Proposed LNG facility targeted for opposition

I have made at least a half dozen trips up the Texas and Louisiana coast over the past 10 years, have seen the many refineries and petrochemical plants around St. Charles, Beaumont, Port Arthur, the Houston Ship Channel, Baytown and Corpus Christi. I always return home grateful and relieved that where I live, the Rio GrandeValley, we have none of those. The defunct 1970s’ small Brownsville Union Carbide refinery left its legacy as a designated superfund site due to its nationally significant hazardous pollution of soils and/or groundwater.

The RGV is the only urbanized area of the Texas coastline without petrochemical industrialization. But that may soon change. Rio Grande LNG, which if built will be the largest industrial facility ever built in the Rio GrandeValley, is just a few steps away from its financial decision to start construction. It lately has been on a public relations blitz, gathering “support” from local businesses and politicians and making presentations to the public how safe and benign liquefied natural gas is. This blitz is a ruse. The support letters are largely Next Decade-written form letters. Presentations include a video depicting people drinking water, but with no lit match nearby. Here are some things their PR people don’t tell you:

– LNG is methane cooled to minus-260 degrees Fahrenheit, whereupon it changes from a gas to a liquid. When LNG leaks or spills it quickly returns to a gas and as it mixes with air becomes intensely flammable and explosive. Freeport LNG at QuintanaBeach had an explosion and fire a year ago from a ruptured LNG pipeline. A major catastrophe would have occurred had the massive storage tank ruptured and ignited. Still, it took 8 months for the plant to resume operation.

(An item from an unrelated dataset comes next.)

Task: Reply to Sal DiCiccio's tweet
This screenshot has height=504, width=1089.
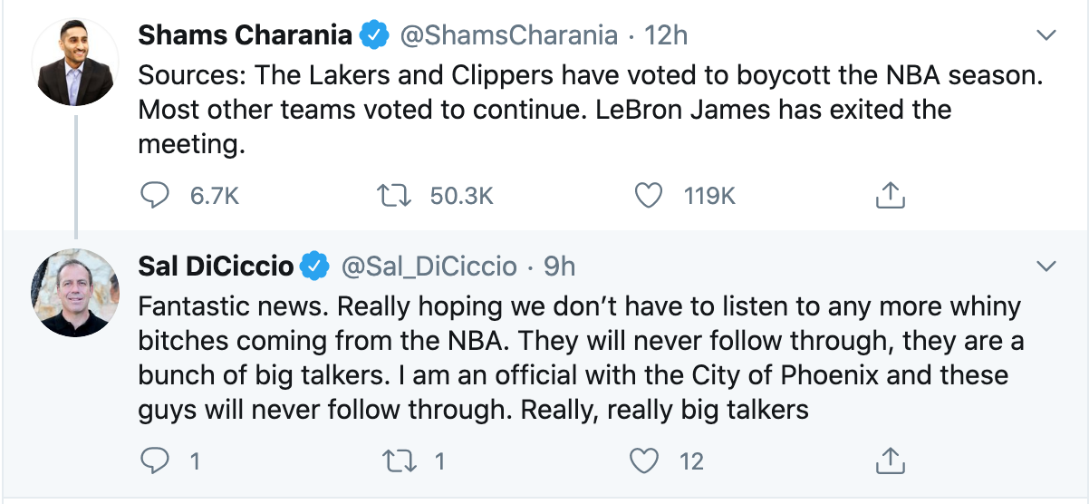Action: tap(156, 461)
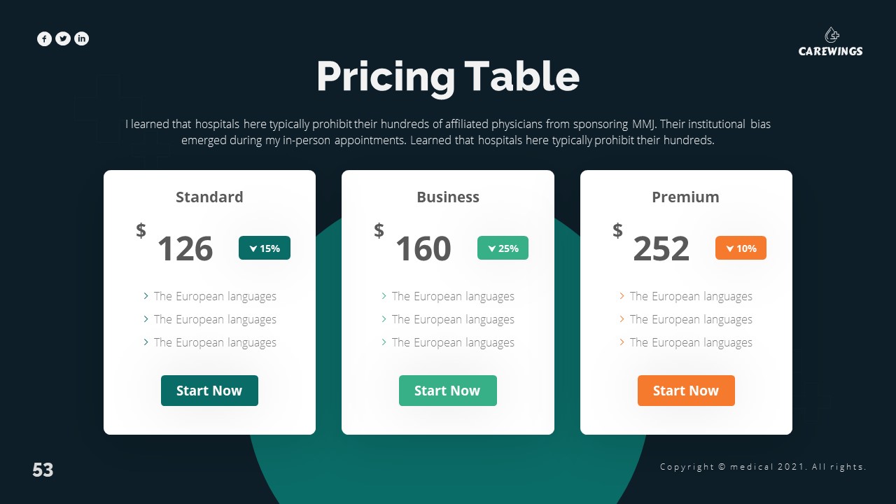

– Rio Grande LNG will replace nearly two miles of thornscrub forest, salt prairie and wetlands along state Highway 48, land almost unrivalled for fishing, birdwatching and off-road vehicles, into concrete, steel, jet engine-like compressors, 12-story tanks, lights, noise and flares. It will pave over and make inaccessible land that is sacred to the Carrizo Comecrudo tribe of Texas. It will impact most heavily LagunaHeights and Port Isabel, people who are least able to evacuate should a disaster occur. The beautiful landscape that draws nature and beach tourists to our area will be diminished.

– Rio Grande LNG, if built, will be the largest stationary source of air pollution in the Rio GrandeValley. Very small particles (PM2.5), sulfur dioxide, nitrous oxides, volatile organic compounds, all will make our air quality worse, and make life harder for people with pulmonary problems like asthma and COPD, common illnesses here in the Valley. Certain days in May and June the Valley already has the highest air particulate levels in the state. Rio Grande LNG will make those days worse. The fundamental medical ethic, “First, do no harm,” apparently doesn’t apply. It should.

– Rio Grande LNG would 8.5 million more tons of greenhouse gases into our atmosphere, along with extensive methane emissions from the source of its gas, the PermianBasin. Rio Grande LNG is slated to have a 30 year or longer life expectancy. Building new fossil fuel infrastructure is directly contrary (“incompatible with human survival”) to the urging of United Nations Secretary General Antonio Guterres and climate experts worldwide who state that reliance on fossil fuels must cease or greatly diminish if we are to have a chance of stopping runaway global warming. It is also contrary to the current U.S. policy to reduce greenhouse emissions to 50% below 2005 levels by 2030, reach 100% carbon pollution-free electricity by 2035, and achieve a net zero emissions economy by 2050.

There is no upside to Rio Grande LNG. Once it is built and the construction jobs are gone, what will we be left with? Few jobs, the hellscape of a massive industrial complex with 24/7 noise, lights and flaring, worse air quality, risks of fire and explosion, less green space for wildlife and recreation, and desecration of ancestral native American land. Rare is the local politician who will say no to the oil and gas industry and their campaign money, no matter how damaging the industry is to the rest of us. They ignore Guterres’ words, at our peril. “Trading the future for thirty pieces of silver is immoral.” Just as the Carrizo Comecrudo put it to Bechtel Corp. (the construction contractor) earlier this year, Rio Grande LNG should cease and desist.

Jim Chapman of Brownsville is a member of Save RGV.